Quality of life and psychological aspects
Dr Kiprono and colleagues from Tanzania found that in vitiligo patients of African descent there was a moderate impairment of quality of life when studied using the Dermatology Life Quality Index (DLQI: Int J Dermatol. 2013; 52: 191-4). In Turkey Dr Bilgic and colleagues looked at depression in children and adolescents with vitiligo (Clin Exper Dermatol 2011; 36: 360-5).
They found that vitiligo relates to the severity of depression in children, but a similar effect was not observed in adolescents, and suggested that the location of the lesions is a significant factor that leads to quality of life impairment, possibly because of its effects on identity development. In Korean adolescents with vitiligo, researchers found that quality of life is closely related to the patients’ apprehensions about their disease, psychosocial adjustment, and psychiatric morbidity, rather than the clinical severity of the condition itself (Choi et al. J Eur Acad Dermatol Venereol 2010; 24: 524-9).
The ways in which British Asian women manage and adjust psychosocially to vitiligo, and the potential role of ethnicity and culture in this process have been investigated (Thompson et al. Br J Dermatol 2010; 163: 481-6). Asian women described feeling visibly different and all had experienced stigmatization to some extent. Avoidance and concealment were commonplace. Experiences of stigmatization were often perceived to be associated with cultural values related to appearance, status, and myths linked to the cause of the condition.

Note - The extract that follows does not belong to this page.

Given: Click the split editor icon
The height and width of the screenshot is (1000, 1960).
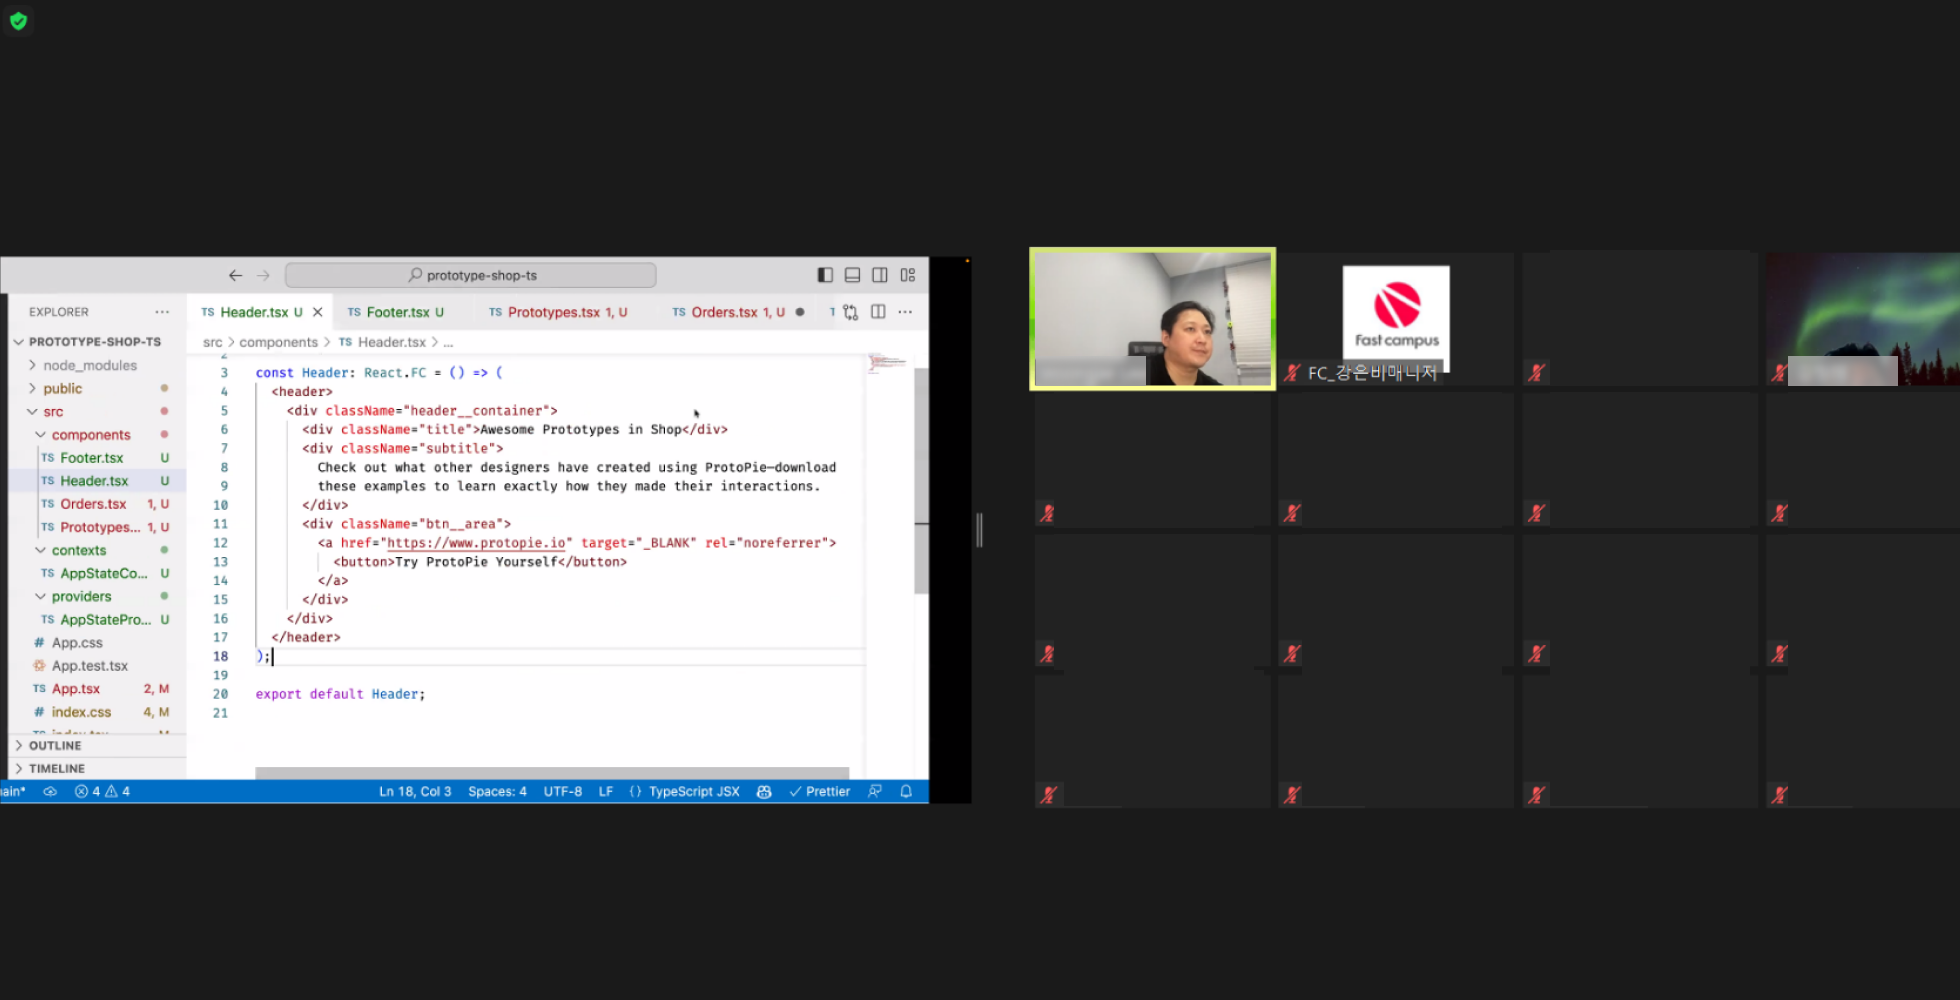Looking at the screenshot, I should point(878,312).
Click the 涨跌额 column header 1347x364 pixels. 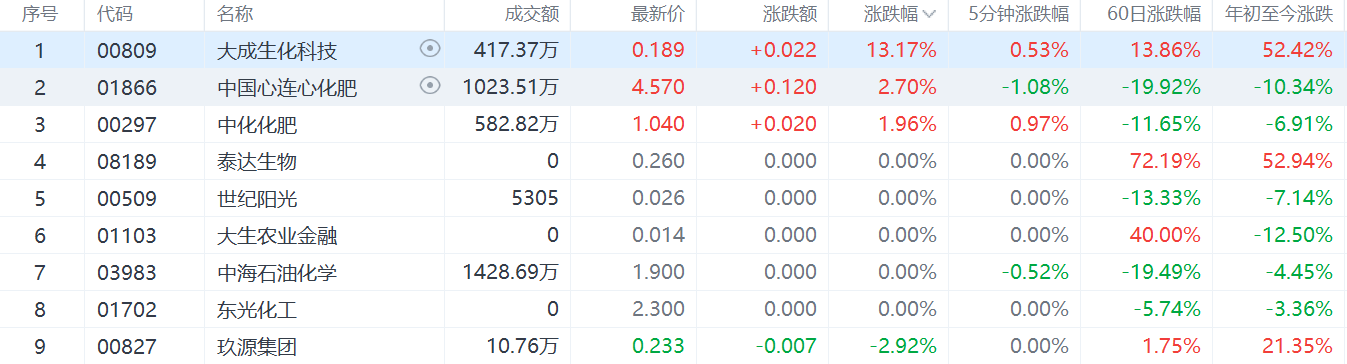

Researchers from Belgium found that the quality of life impairment in women affected with vitiligo assessed using the DLQI, was equal to the impairment caused by psoriasis (Ongenae et al. Br J Dermatol 2005; 152: 1165-72). Sukan and Maner researching in Turkey, found that vitiligo had a negative impact on the sex lives of women with vitiligo (J Sex Marital Ther. 2007; 33: 55-64.).